“The Foreigner” is such a staple of community theatre, with its wealth of stock characters and silly fun, that I was a bit surprised to find it on the bill of fare for the equity Pennsylvania Shakespeare Festival

I had seen it twice at small local playhouses over the years and smiled my way through the absurd turns of events in playwright Larry Shue’s nutty farce, but I was quite unprepared to be blown away by the increasingly ridiculous whimsy and flat-out hilarity dished up at the main stage PSF Festival theatre version on opening night.

Their large stage is highly decorated as a Georgia country lodge in what can only be called southern kitsch, where the story revolves around the very complicated shenanigans of a young man who pretends he cannot speak English amidst the other members of the local establishment.

My biggest problem with this play is that the plot line is thin even as farces go.

However, the sure-footed director Jim Helsinger has chosen his sterling cast perfectly.

From the deus ex machina character Sgt.
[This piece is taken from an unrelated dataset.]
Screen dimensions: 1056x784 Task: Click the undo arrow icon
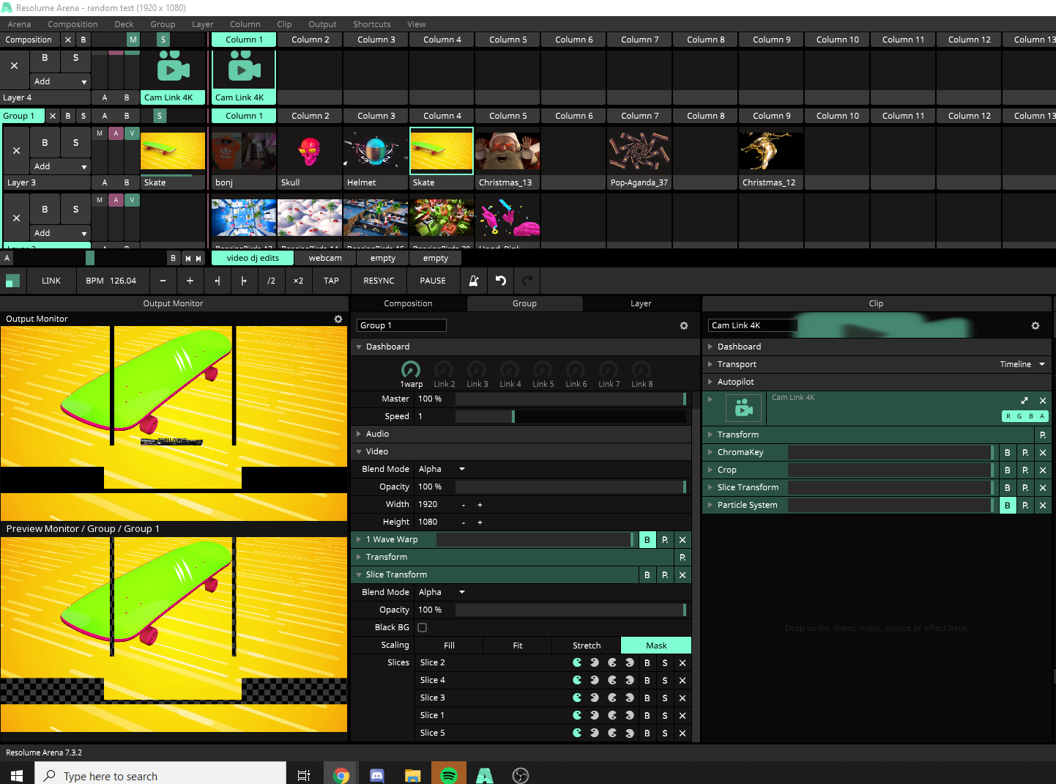[501, 281]
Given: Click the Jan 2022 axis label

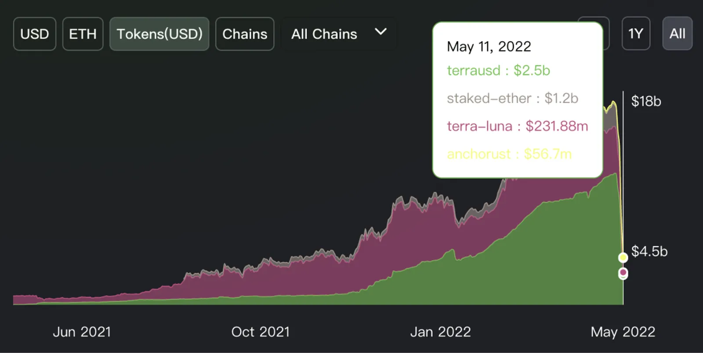Looking at the screenshot, I should [x=440, y=332].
Froggy Le Sueur (Carl Wallnau), the sweet old lady hotelier Betty Meeks (Jane Ridley), the virginal Southern belle Catherine Simms (Marnie Schulenberg), her stupid younger brother Ellard Simms (David Button), the righteous parson Rev. David Marshall Lee (Zach Robidas), the scary redneck Owen Musser (Anthony Lawton) and ‘the foreigner’ Charlie Baker’ (Jacob Dresch), these superb players fulfill every stock character to the nth degree and beyond, insisting you forget all plot inconsistencies and just come along for the zany ride.
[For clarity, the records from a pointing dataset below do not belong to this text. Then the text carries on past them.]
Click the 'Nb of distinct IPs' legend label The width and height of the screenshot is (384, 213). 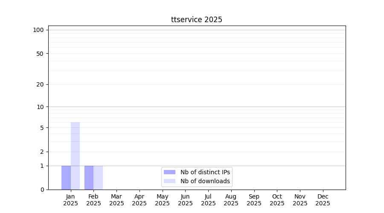point(205,172)
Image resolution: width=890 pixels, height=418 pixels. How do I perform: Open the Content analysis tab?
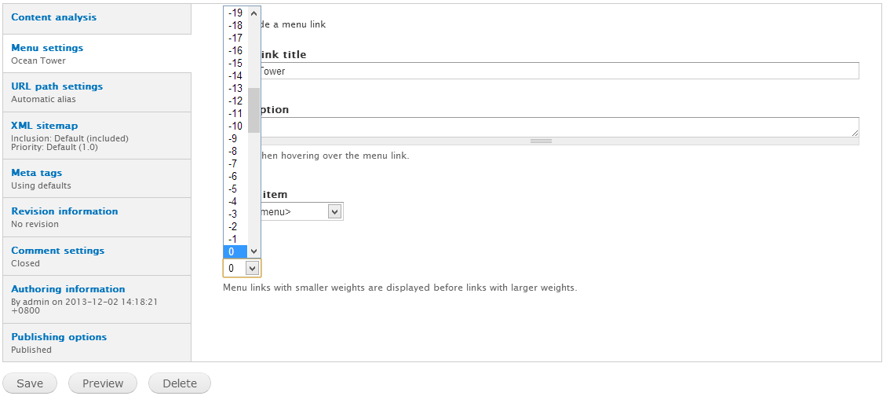54,17
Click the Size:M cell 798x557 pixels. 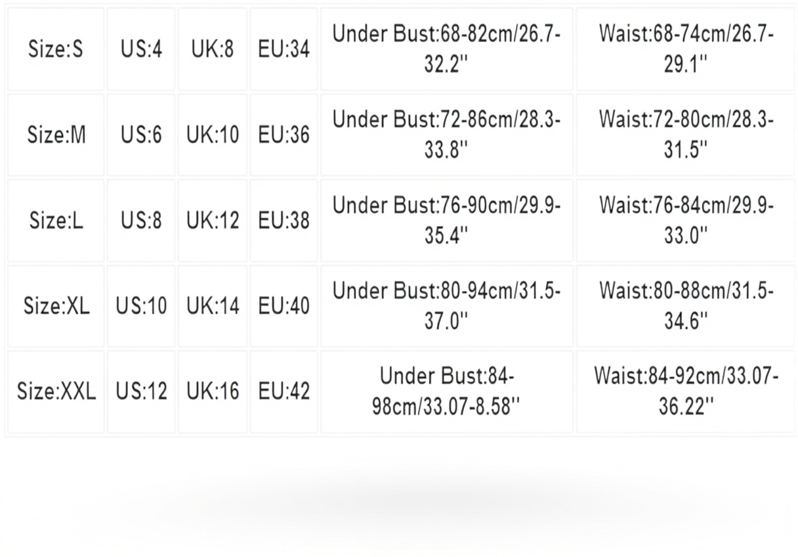tap(56, 135)
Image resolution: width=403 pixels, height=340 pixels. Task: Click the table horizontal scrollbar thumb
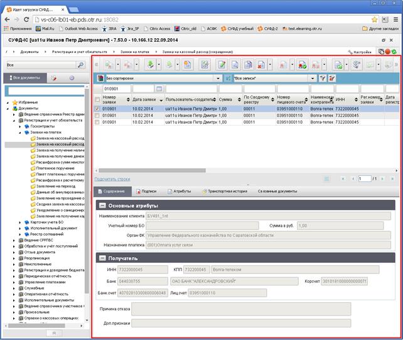[152, 170]
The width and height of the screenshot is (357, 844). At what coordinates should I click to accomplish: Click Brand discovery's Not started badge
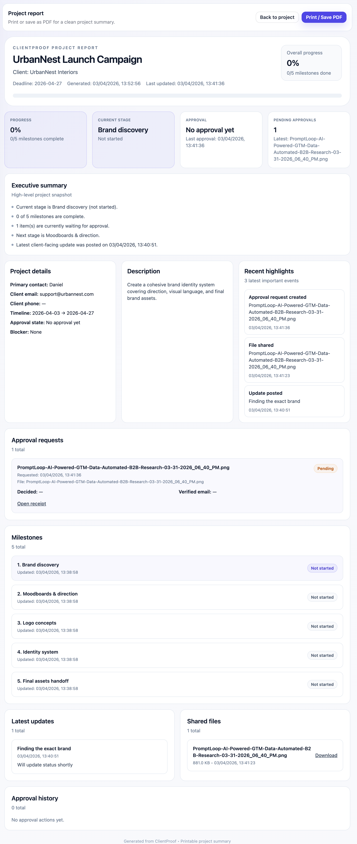point(322,568)
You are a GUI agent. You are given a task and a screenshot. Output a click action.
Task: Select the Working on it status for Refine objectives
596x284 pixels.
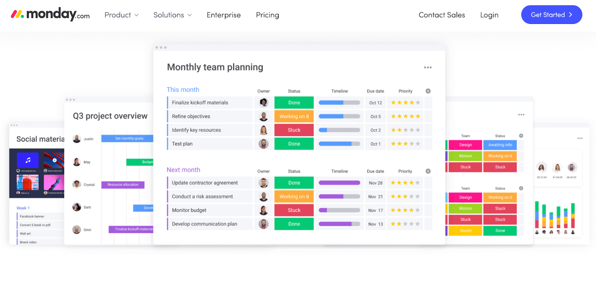(294, 116)
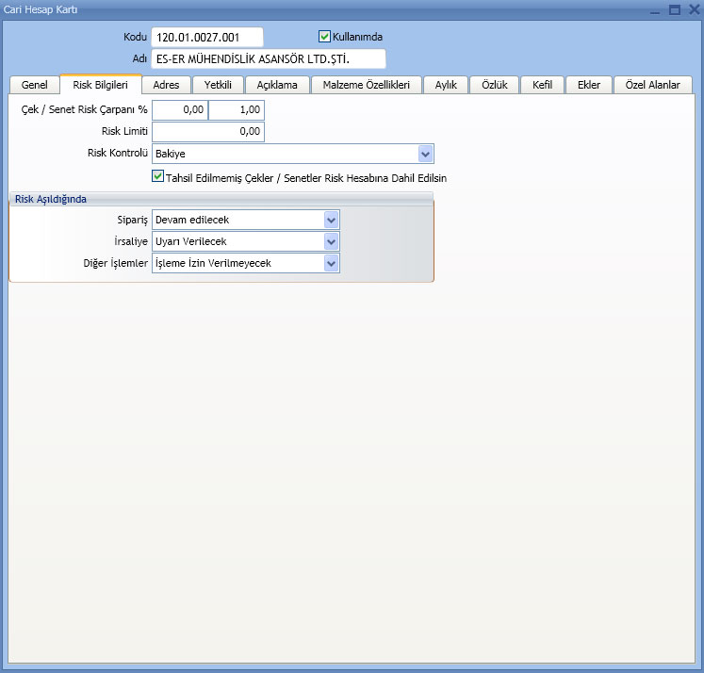Switch to the Genel tab
This screenshot has width=704, height=673.
(34, 85)
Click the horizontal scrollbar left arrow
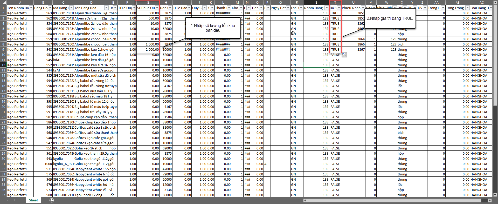 [x=305, y=200]
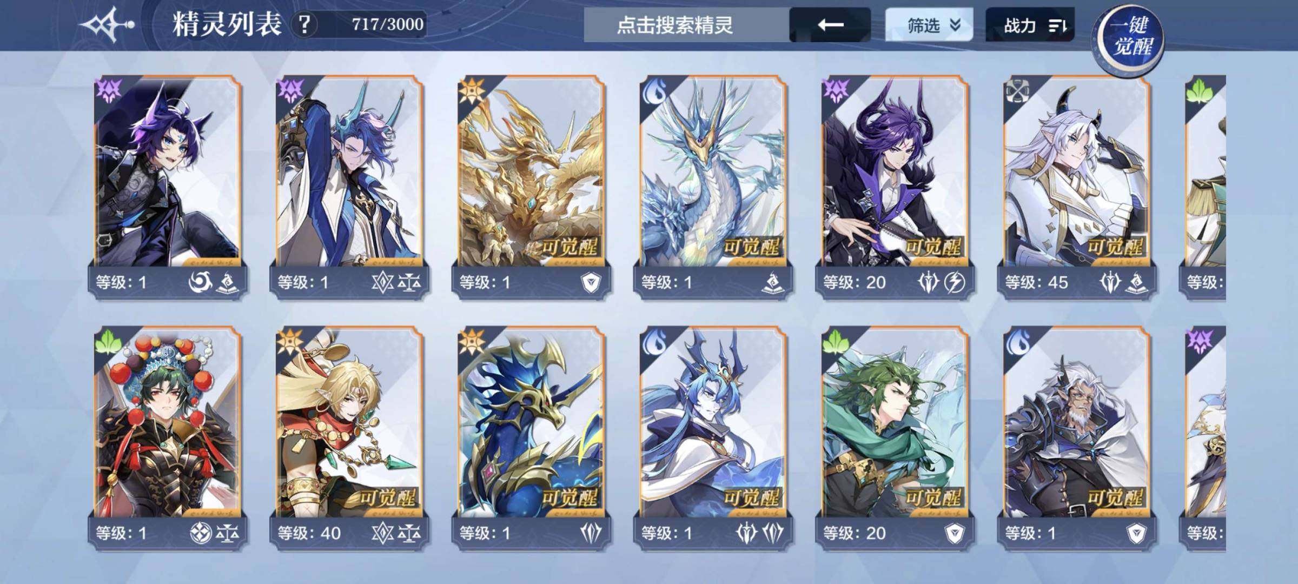Click the 717/3000 capacity counter
Viewport: 1298px width, 584px height.
[x=387, y=25]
But the title character must be singled out in the stunning performance of Jacob Dresch, who delivers a knockout performance as Charlie Baker, the ‘foreigner.’

Mr. Dresch takes full advantage of every absurd excess of the plot as he floats through a rarefied ether somewhere between slapstick and ballet to lead the cast through to its frothy and bravura conclusion.

Kudos to Mr. Helsinger for brisk direction of a script that could have easily bogged down in southern drawl but did not.

Joyful silliness and much laughter abound at PSF’s “The Foreigner.”